La pasión por el retorno
Arturo Duperier, que acaba sus carreras de Física y Química con las notas más brillantes de licenciatura y doctorado, comienza sus trabajos en el Instituto Rockefeller con el profesor Cabrera, y simultáneamente inicia sus trabajos de investigador del cosmos en el observatorio meteorológico, dando comienzo a sus publicaciones numerosísimas sobre estas materias y en cuanto fue posible institucionalmente ganó su cátedra de Geofísica en la Universidad Central. En la plenitud de su trabajo se interrumpió la posibilidad de hacerlo en Madrid por circunstancias que no hace falta recordar, pero cuya consecuencia fue el ser reclamado por la universidad de Manchester para que pudiera seguir las investigaciones de que ya se tenían noticias universalmente. Trabajó en sus instalaciones en el Reino Unido creando numerosos instrumentos que le permitieron ampliar sus noticias respecto del mundo exterior y de la influencia cósmica sobre la tierra que habitamos.De su personalidad, que ya me era conocida en gran parte, aunque no como especialista en la materia a que él se dedicaba con tanto éxito, tuve un conocimiento más amplio y adquirido por mis diálogos con el propio Duperier en los contactos personales a que dio lugar alguno de mis viajes a las clínicas londinenses con motivo de congresos internacionales de cirugía.

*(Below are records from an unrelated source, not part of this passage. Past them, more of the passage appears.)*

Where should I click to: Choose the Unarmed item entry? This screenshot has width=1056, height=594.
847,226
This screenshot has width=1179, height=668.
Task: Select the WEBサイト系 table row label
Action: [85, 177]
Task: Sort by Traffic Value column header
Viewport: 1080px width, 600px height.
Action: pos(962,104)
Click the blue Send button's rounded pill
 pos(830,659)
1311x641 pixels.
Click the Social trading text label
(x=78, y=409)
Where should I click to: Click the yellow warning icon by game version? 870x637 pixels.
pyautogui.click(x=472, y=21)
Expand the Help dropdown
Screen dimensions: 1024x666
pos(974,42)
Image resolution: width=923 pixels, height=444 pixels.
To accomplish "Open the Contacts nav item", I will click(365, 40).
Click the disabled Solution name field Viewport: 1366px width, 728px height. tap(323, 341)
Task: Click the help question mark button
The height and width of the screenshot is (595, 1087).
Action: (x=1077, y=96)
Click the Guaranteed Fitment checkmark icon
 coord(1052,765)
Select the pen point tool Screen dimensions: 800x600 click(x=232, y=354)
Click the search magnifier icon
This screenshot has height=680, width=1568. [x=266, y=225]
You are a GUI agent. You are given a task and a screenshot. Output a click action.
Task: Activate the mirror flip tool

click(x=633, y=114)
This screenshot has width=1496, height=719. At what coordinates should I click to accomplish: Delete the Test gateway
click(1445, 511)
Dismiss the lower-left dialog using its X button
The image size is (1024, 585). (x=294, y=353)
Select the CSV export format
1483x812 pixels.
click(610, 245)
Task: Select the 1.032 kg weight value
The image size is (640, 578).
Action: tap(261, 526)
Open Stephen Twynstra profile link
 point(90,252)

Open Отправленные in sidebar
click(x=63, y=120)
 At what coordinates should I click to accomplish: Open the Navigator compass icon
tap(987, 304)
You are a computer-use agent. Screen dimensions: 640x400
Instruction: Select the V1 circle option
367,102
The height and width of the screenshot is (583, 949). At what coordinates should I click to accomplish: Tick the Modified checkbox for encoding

De ese modo, y después de conocer su hogar en Londres, muy próximo a Hyde Park, nos dimos paseos por aquel parque, en los que la pasión de Duperier por la materia en que estaba enfrascado me permitió instruirme y entusiasmarme de cuanto hacía y del porvenir que le esperaba a él mismo probablemente en relación algún día con la Academia Nobel de Estocolmo.
Admirable esfuerzo
Cuando regresó Duperier a España y fue a instalarse con su esposa, Ana María, y su incipiente Mary Jenny en un cubículo del menor número de habitaciones, posible, en una casa enclavada en una calle con nombre de virgen, en el barrio de la Concepción, me di cuenta del admirable esfuerzo y de la pasión que la tierra natal le había impuesto y que él había aceptado de corazón y con el mayor desprendimiento.
Del esfuerzo se puede tener idea cuando al devolverle su cátedra se veía obligado cuatro veces cada día a recorrer a pie y en vehículos de distinta denominación: metro, autobuses y tranvías, por la extraordinaria distancia que cualquiera que conozca Madrid sabe que existe entre el barrio de la Concepción y la facultad de Ciencias de la Ciudad Universitaria.
Puede constar como anécdota que el hecho de los cuatro viajes en lugar de los dos que podían esperarse se debía a que el profesor Duperier solicitó dar clases por la tarde para añadir algunas pesetas a su corto sueldo.
Para final de estas consideraciones que me sugiere la petición que me honra de escribir algunas palabras como amigo y testimonio, no quiero suprimir la sensación de asombro que me produjo el saber que al gesto elegante de la universidad inglesa, aquí pudimos ver cómo los aparatos que se le enviaron desde Londres para seguir sus trabajos permanecieron durante años encajonados y sin poder ser utilizados por el sabio, que ya no pudo esperar más, porque murió tan prematuramente, a los 62 años de su gloriosa carrera, que acabó definitivamente fatigado.